Its almost as small as the Smith J frames, but is built like a tank and MUCH easier for most women to handle. They talked my mom into buying one of those really lightweight Smiths, and she hates it. Walks away from shooting it with a bruise on her hand. My wife hates shooting it just as much. I won't speak for everyone, but the women I know are more sensitive to recoil than men are. It gets into their head that the gun is going to hurt them every time it goes off, and they won't practice with it. Now you put this ruger in their hands, and any woman i've seen shoot it can practice all day long with it. Besides, how many women's purses have you tried to lift? Chances are a few more ounces ain't gonna make much difference 


Now if we're going to stay on topic here and talk about the LCR or the Smith, I again would go with the ruger. They are really light, but they have a few little things designed into them to be less punishing under the recoil. Plus everybody says the triggers are better, but I'm not one to speak on that. I tend to prefer whatever I'm used to until i get enough practice with something else. 

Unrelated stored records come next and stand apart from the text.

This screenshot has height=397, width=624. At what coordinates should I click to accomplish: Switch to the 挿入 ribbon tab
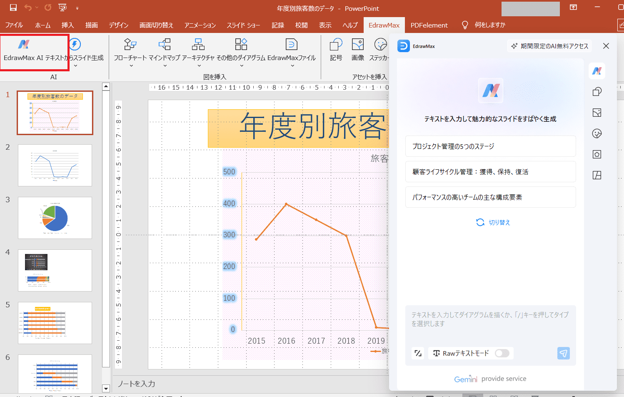coord(67,25)
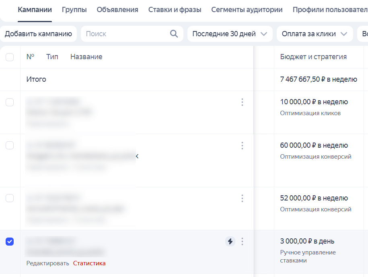Open three-dot menu on the 52 000 ₽ campaign
The image size is (368, 277).
(242, 198)
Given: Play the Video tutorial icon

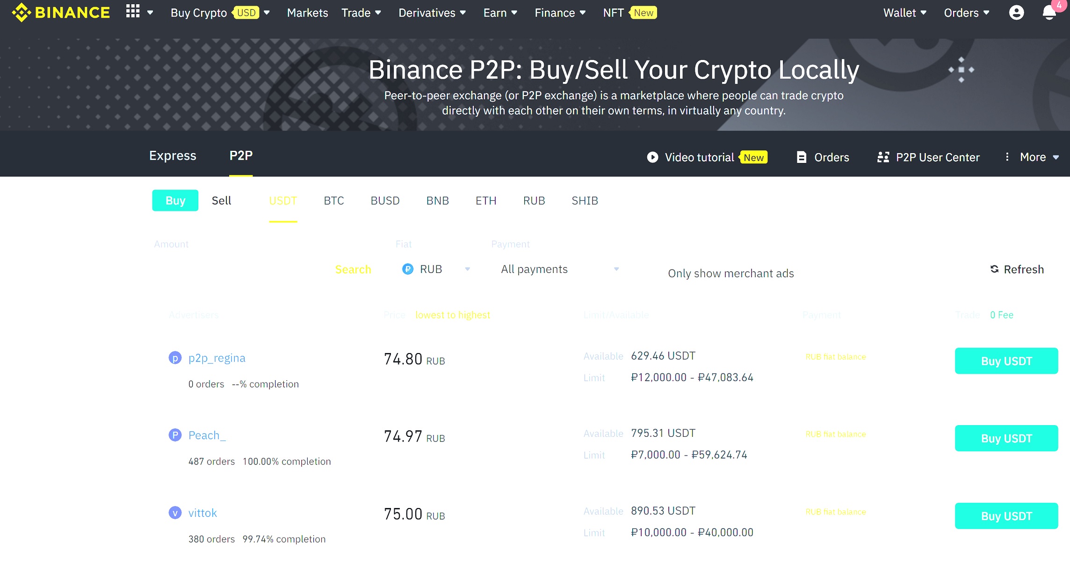Looking at the screenshot, I should [x=652, y=157].
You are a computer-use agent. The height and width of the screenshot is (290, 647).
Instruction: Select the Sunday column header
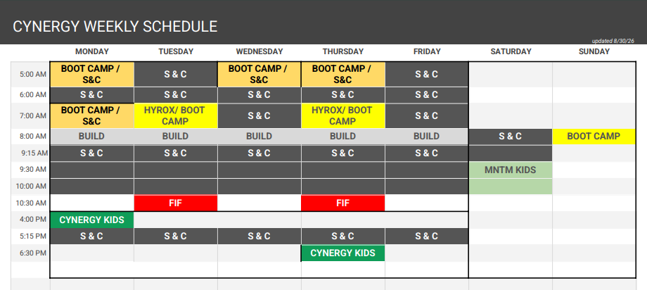tap(594, 51)
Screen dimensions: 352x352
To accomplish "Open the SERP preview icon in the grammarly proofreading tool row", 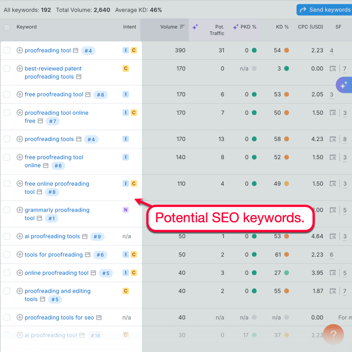I will [333, 210].
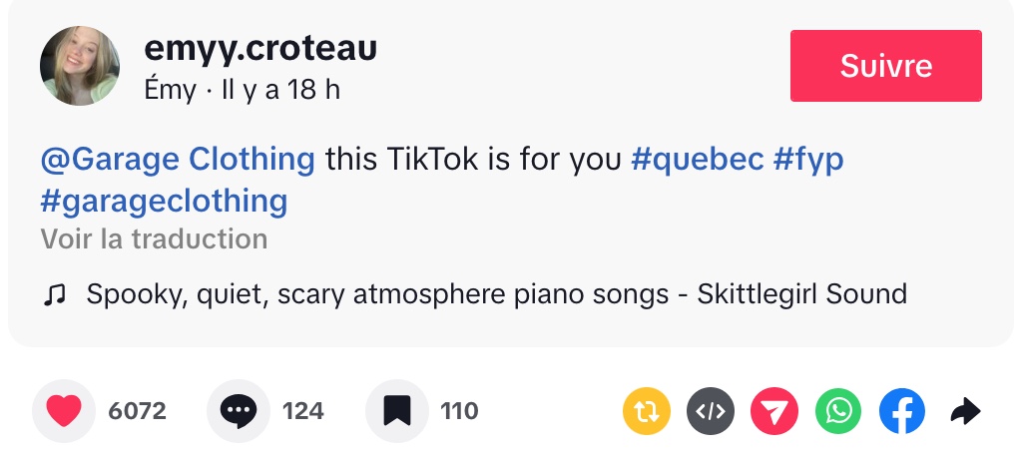Repost using the yellow arrows icon
Image resolution: width=1016 pixels, height=459 pixels.
click(647, 411)
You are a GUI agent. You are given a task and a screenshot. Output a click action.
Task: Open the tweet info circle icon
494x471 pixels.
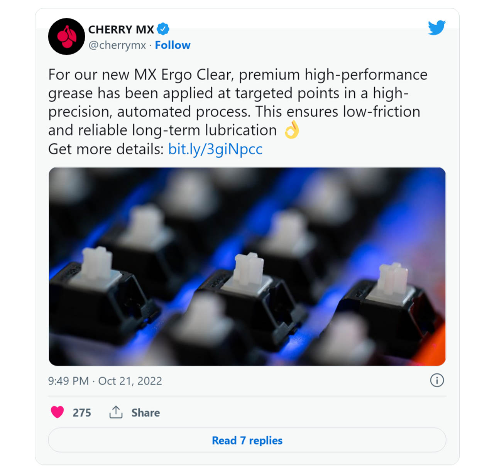tap(437, 381)
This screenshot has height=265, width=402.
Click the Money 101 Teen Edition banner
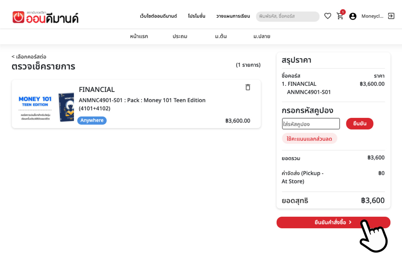(35, 108)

I really do like the lightweight smiths, and will probably have one of my own one day. But i've seen a whole bunch of women get talked into buying one for their purse and they end up really unhappy with it.


----------



## Bisley (Aug 24, 2008)

USAFgsm said:


> First, let me try to talk you into a Ruger SP101.


I agree with all of that.

If the SP-101 is an option, it will most definitely have less recoil, and it is more versatile, being a .357.:smt023


----------



## Desertrat (Apr 26, 2007)

I still say a steel framed snub is probably the best bet. I have 5 snubs and 12 4- inch revolvers.....I carry my S&W Chief's Special way more than any of them due to overall convenience, and the fact I practice at the range and out in the boonies more with it. And if you are into reloading, the .38 special is one of the most user friendly cartridges out there. I reload more .38's than any other caliber I own.


----------



## BeefyBeefo (Jan 30, 2008)

This is an old thread. I will say that if I could trade my P3AT with ammo for a Smith or Ruger pocket weapon I would. At this point I would just prefer a revolver. I don't know why...


----------



## nailer (Apr 26, 2009)

BeefyBeefo said:


> This is an old thread. I will say that if I could trade my P3AT with ammo for a Smith or Ruger pocket weapon I would. At this point I would just prefer a revolver. I don't know why...


Me too.


----------



## dondavis3 (Aug 2, 2009)

I like several of the new S&W revolvers for concealed carry that have been announced in the past 2 years.

I think she should rent and shoot several small revolvers at a range before she decides what to buy.

It's all been said above - short barreled revolvers can kick like hell and are pretty hard to shoot.

I'm sure she can master it, but she should practice before she buys.

Then she should take a good NRA or similar safety class .

:smt1099


----------